Pusta jest retoryka Zbigniewa Ziobry. Zarzuca sędziom, że wykorzystują Konstytucję w sytuacji, gdy między innymi próbuje zniszczyć Krajową Radę
Sądownictwa, czyli w przestępczy sposób zanegować
fragment Konstytucji. Co zastanawia, "taktyka" Ziobry nie jest skomplikowana. "Radosna" twórczość P. i S. uniemożliwia Trybunałowi Konstytucyjnemu
funkcjonowanie. Trybunał Konstytucyjny zanegowałby
projekt, który naruszyłby Konstytucję. O ile dysponuje dowodami, że niektórzy sędziowie są nieuczciwi, to jest możliwość według ustawy o sądach powszechnych ukarania sędziego.

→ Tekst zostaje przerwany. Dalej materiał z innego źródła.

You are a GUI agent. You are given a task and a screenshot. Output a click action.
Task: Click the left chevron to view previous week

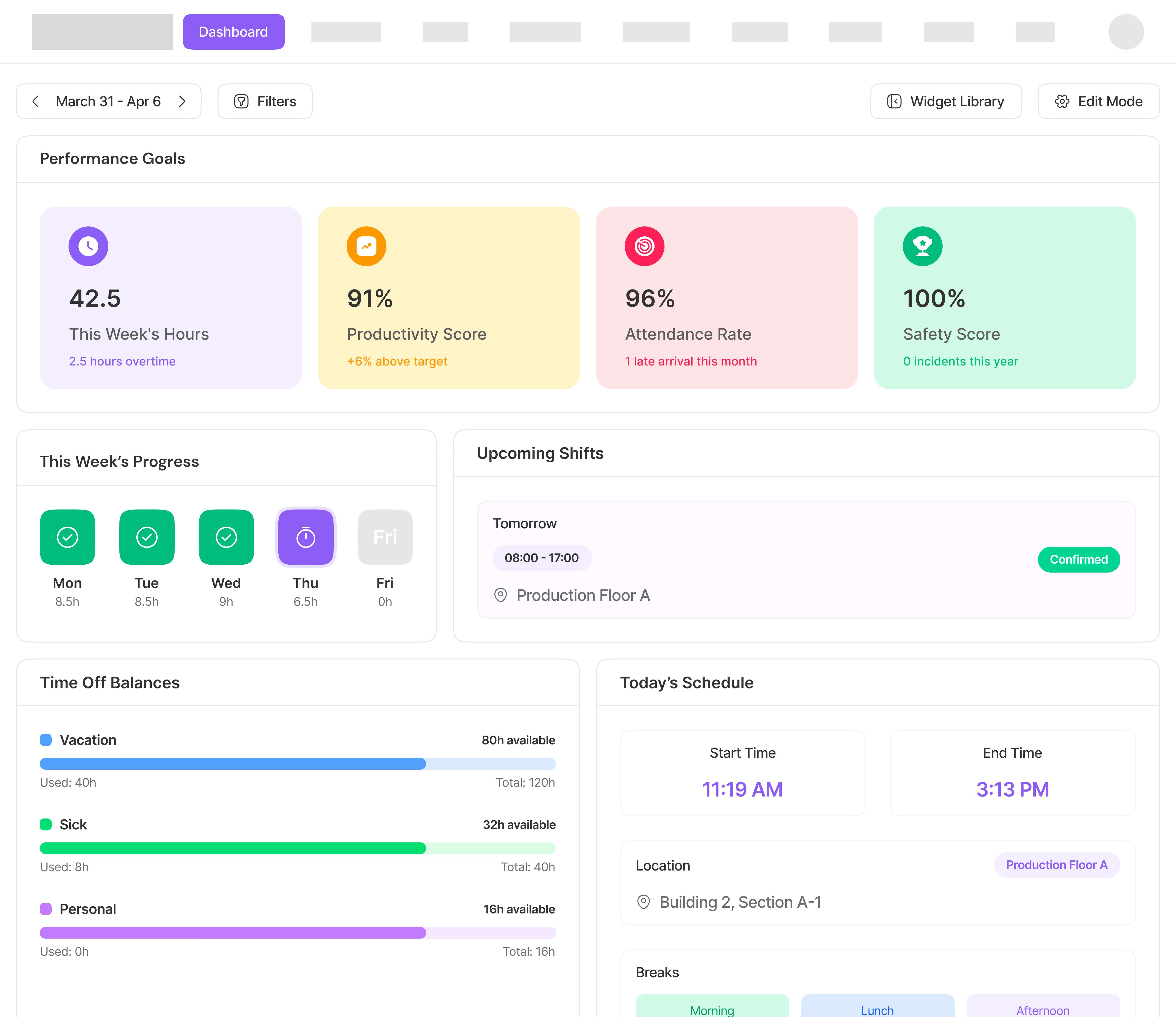tap(36, 101)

Ale taki
komentarz nie komentarz o tysiącach sędziów, który
jest urąganiem, dyskwalifikuje Ziobrę z sensu rozważań i może można kwalifikować pomówienia w
wykonaniu rzekomego reformatora na podstawie
Kodeksu Karnego.
Komuna wraca. Trójpodział władzy jest niszczony a rządząca partia usuwa wszelkie zabezpieczenia które powinny funkcjonować z ustroju demokratycznym. Jeżeli się uda, znowu zamiast demokracji będziemy mieli demokrację socjalistyczną.